A new, portable miniature microscope designed by Stanford researchers, standing at less than three-quarters of an inch tall, promises to expand the field of neuroscience research by recording the neural activity of mice.
Computers can then process the neural activity data into brain imaging data. Details of the microscope’s development were announced in a paper in Nature this month.
This microscope builds off previous work by associate professor of biology and co-author Mark Schnitzer, who focuses on the development of fiber-optic microscopes. In the fiber-optic model, the optical head of the microscope is mounted to the mouse, while a fiber optic cable relays information to an external imaging system.
Though innovative, this predecessor microscope was costly to produce and imposed physical limitations for mice research studies, according to Abbas El Gamal, professor of electrical engineering and co-author of the paper. The rigid nature of fiber optics restricted the mobility of the mouse — and hence the nature of the neural data collected.
Weighing 1.9 grams, the new microscope’s main advantage is its portability. To improve mobility, Stanford researchers traded fiber optics for thin wires, similar to those commonly used for hearing aids. The miniature microscope still attaches to the mouse’s head, but now these flexible cables allow the mouse to move while still collecting a stream of neural data.
To improve the imaging technology of the microscope, researchers “piggybacked” off cellphone imaging research. Gamal said this is the same technology that allows individuals to take pictures on their cellphones.
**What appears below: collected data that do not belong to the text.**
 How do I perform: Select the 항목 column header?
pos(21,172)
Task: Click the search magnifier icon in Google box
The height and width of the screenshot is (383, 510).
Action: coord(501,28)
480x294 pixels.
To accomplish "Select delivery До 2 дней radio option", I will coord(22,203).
By using existing imaging technology and its mass-produced material components, the group was able to reduce the manufacturing price. Because of this manufacturing capability, Gamal is confident that the microscopes will be “well commercialized” and “widely used” by labs. He stated that the miniature microscope would be used as an “enabler” instead of a research tool.
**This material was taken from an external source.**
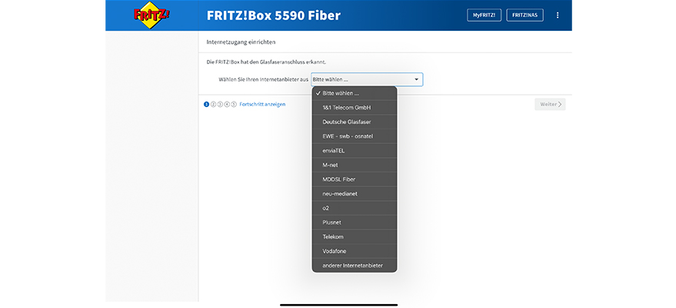
Task: Click progress step 5 circle
Action: pyautogui.click(x=234, y=104)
“This is not a prototype; it’s something that you use. That’s the value of it,” Gamal said.
In neuroscience labs, the microscopes are used in pre-clinical trials on developmental drugs for neural disorders. Researchers can determine the effect of drugs on mice, particularly via image processing, using particular dyes.
From a global perspective, Gamal mentioned that the microscope could potentially be used as a hand-held, diagnostic instrument in developing countries. Both portable and inexpensive, the microscope is an ideal tool for fieldwork applications, such as screening for tuberculosis in places where labs and traditional microscopes are costly to maintain.
Researchers are currently looking ahead, envisioning a wireless version of the microscope, as well as improved depth for field imaging.